Records provided:
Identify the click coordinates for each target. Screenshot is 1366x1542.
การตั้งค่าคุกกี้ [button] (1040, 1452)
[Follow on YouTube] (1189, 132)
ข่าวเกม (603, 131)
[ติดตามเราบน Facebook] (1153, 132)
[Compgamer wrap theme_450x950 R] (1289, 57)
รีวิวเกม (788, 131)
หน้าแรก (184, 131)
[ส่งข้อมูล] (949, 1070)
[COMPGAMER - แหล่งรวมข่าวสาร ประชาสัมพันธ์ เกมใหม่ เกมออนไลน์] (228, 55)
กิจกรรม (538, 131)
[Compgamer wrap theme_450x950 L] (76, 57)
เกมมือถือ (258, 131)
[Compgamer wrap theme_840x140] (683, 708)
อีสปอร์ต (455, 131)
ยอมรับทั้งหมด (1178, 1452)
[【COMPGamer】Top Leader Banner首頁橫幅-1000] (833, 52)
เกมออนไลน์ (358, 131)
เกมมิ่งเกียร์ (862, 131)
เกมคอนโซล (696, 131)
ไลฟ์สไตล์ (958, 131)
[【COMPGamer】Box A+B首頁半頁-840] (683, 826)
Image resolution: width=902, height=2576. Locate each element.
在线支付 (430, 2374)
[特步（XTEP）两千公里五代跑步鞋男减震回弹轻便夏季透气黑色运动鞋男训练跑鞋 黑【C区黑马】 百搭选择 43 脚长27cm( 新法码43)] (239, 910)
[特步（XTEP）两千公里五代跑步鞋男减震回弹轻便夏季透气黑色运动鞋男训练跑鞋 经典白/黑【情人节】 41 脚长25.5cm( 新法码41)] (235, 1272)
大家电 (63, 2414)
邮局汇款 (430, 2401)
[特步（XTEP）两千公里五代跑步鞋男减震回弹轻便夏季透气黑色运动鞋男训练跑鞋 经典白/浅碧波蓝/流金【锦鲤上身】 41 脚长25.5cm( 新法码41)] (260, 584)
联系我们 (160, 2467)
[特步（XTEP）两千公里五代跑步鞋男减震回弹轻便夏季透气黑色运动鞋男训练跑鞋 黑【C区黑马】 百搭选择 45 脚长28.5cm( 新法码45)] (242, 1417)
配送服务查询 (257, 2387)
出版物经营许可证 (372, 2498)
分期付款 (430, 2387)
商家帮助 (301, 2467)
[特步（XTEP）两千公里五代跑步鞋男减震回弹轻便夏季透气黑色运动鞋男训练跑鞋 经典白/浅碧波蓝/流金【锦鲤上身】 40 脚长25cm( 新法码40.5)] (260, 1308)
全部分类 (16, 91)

Problem: Go through the data and return each line where the word "两千公里五代跑步鞋男减震回弹轻便夏季透气黑色运动鞋男训练跑鞋" appears.

Solution below:
[特步（XTEP）两千公里五代跑步鞋男减震回弹轻便夏季透气黑色运动鞋男训练跑鞋 黑【C区黑马】 百搭选择 43 脚长27cm( 新法码43)] (239, 910)
[特步（XTEP）两千公里五代跑步鞋男减震回弹轻便夏季透气黑色运动鞋男训练跑鞋 经典白/黑【情人节】 41 脚长25.5cm( 新法码41)] (235, 1272)
[特步（XTEP）两千公里五代跑步鞋男减震回弹轻便夏季透气黑色运动鞋男训练跑鞋 经典白/浅碧波蓝/流金【锦鲤上身】 41 脚长25.5cm( 新法码41)] (260, 584)
[特步（XTEP）两千公里五代跑步鞋男减震回弹轻便夏季透气黑色运动鞋男训练跑鞋 黑【C区黑马】 百搭选择 45 脚长28.5cm( 新法码45)] (242, 1417)
[特步（XTEP）两千公里五代跑步鞋男减震回弹轻便夏季透气黑色运动鞋男训练跑鞋 经典白/浅碧波蓝/流金【锦鲤上身】 40 脚长25cm( 新法码40.5)] (260, 1308)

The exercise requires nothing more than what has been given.